SUPPLIED DATA:
▶
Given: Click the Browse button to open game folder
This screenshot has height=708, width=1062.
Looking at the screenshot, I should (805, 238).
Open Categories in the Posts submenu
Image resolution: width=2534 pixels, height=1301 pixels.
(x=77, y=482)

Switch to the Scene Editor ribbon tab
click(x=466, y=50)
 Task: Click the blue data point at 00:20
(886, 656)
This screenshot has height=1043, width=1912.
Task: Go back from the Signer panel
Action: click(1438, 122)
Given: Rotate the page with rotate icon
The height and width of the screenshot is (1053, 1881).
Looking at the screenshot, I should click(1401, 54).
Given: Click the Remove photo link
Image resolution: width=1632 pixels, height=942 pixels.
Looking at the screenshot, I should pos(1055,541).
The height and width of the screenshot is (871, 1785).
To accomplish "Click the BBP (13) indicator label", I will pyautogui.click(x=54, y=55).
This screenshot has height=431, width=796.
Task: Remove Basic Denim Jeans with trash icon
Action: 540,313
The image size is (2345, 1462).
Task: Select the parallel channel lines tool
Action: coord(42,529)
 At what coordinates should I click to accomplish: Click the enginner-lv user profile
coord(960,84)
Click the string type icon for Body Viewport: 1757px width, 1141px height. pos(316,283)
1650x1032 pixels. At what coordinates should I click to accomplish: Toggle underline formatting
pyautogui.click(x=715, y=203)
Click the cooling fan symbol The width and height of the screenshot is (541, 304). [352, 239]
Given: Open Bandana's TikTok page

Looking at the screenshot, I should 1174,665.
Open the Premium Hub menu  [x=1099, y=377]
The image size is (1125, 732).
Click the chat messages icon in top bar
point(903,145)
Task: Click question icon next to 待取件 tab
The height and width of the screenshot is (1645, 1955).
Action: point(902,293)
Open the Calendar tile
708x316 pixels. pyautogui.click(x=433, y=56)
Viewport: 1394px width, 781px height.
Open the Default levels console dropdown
◀
Please retype all of the records above exactly as they are.

YOUR RESPONSE:
Given: Click the Browse button to open game folder
This screenshot has height=708, width=1062.
Looking at the screenshot, I should (805, 238).
Open Categories in the Posts submenu
Image resolution: width=2534 pixels, height=1301 pixels.
(x=77, y=482)

Switch to the Scene Editor ribbon tab
click(x=466, y=50)
 Task: Click the blue data point at 00:20
(886, 656)
This screenshot has height=1043, width=1912.
Task: Go back from the Signer panel
Action: click(1438, 122)
Given: Rotate the page with rotate icon
The height and width of the screenshot is (1053, 1881).
Looking at the screenshot, I should click(1401, 54).
Given: Click the Remove photo link
Image resolution: width=1632 pixels, height=942 pixels.
Looking at the screenshot, I should pos(1055,541).
The height and width of the screenshot is (871, 1785).
To accomplish "Click the BBP (13) indicator label", I will pyautogui.click(x=54, y=55).
This screenshot has height=431, width=796.
Task: Remove Basic Denim Jeans with trash icon
Action: 540,313
The image size is (2345, 1462).
Task: Select the parallel channel lines tool
Action: coord(42,529)
 At what coordinates should I click to accomplish: Click the enginner-lv user profile
coord(960,84)
Click the string type icon for Body Viewport: 1757px width, 1141px height. pos(316,283)
1650x1032 pixels. At what coordinates should I click to accomplish: Toggle underline formatting
pyautogui.click(x=715, y=203)
Click the cooling fan symbol The width and height of the screenshot is (541, 304). [352, 239]
Given: Open Bandana's TikTok page

Looking at the screenshot, I should 1174,665.
Open the Premium Hub menu  [x=1099, y=377]
The image size is (1125, 732).
Click the chat messages icon in top bar
point(903,145)
Task: Click question icon next to 待取件 tab
The height and width of the screenshot is (1645, 1955).
Action: point(902,293)
Open the Calendar tile
708x316 pixels. pyautogui.click(x=433, y=56)
Viewport: 1394px width, 781px height.
Open the Default levels console dropdown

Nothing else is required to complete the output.